**EXERCISE PROMPT**
Starting with the line containing "You are a computer-use" and going on through the line containing "tap(1455, 24)", swap "avatar" for "profile icon" and write those lines out again with nothing else changed. Leave the pictures out of your answer.

=== EXTRACTED RECORDS ===

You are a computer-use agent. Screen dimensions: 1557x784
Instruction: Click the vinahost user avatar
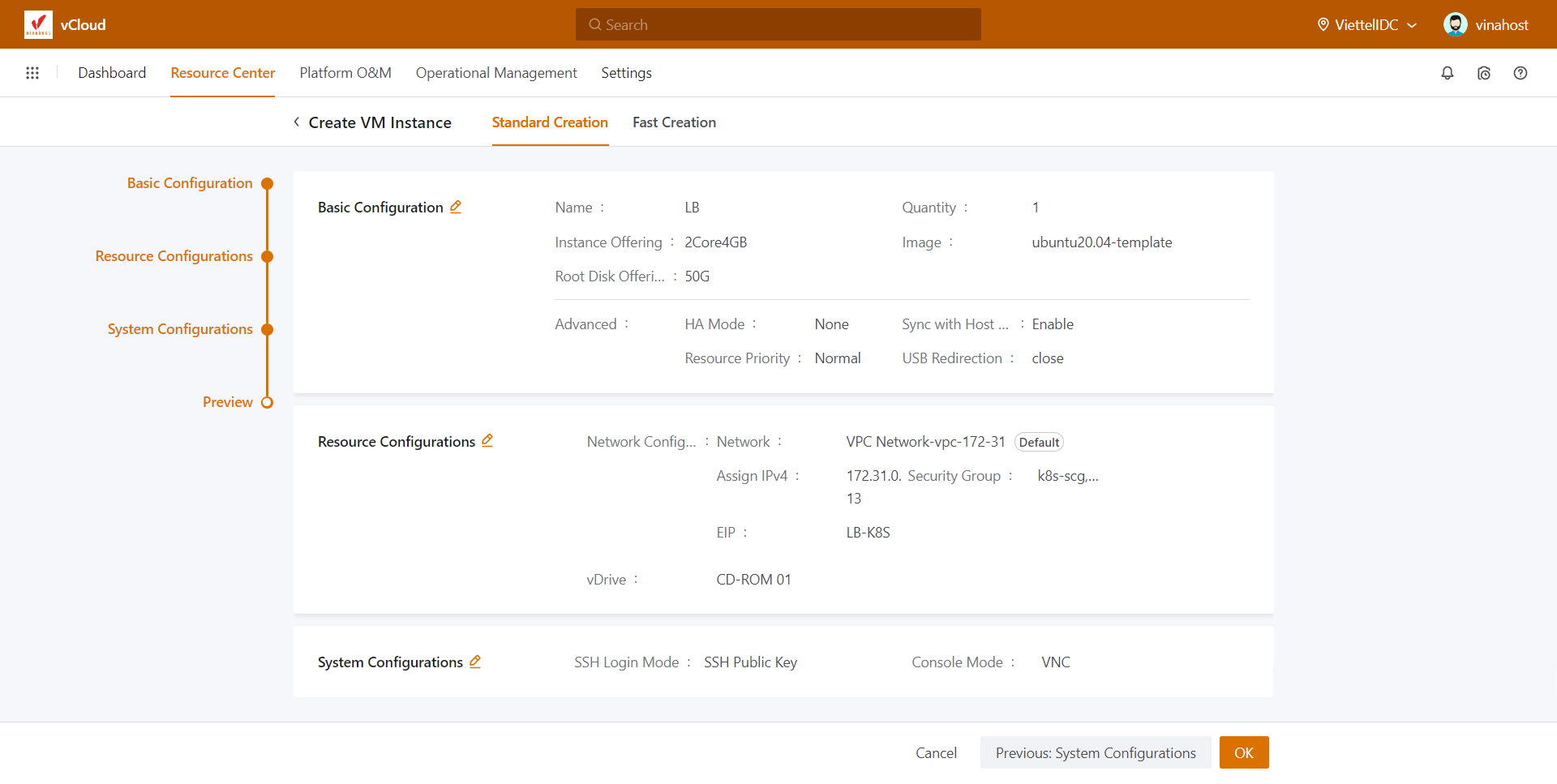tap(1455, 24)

===
=== EXTRACTED RECORDS ===

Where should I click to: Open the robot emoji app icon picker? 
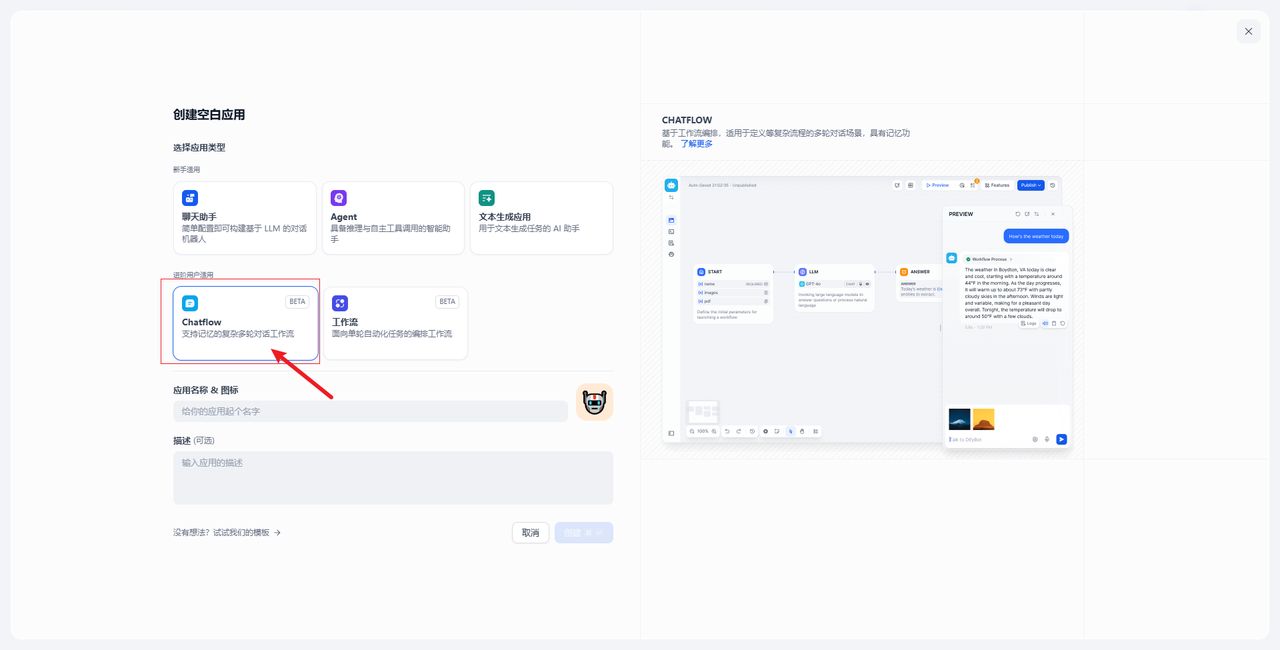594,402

===

**SOLVED EXERCISE**
You are a computer-use agent. Screen dimensions: 1557x784
Instruction: Click the vinahost user profile icon
tap(1455, 24)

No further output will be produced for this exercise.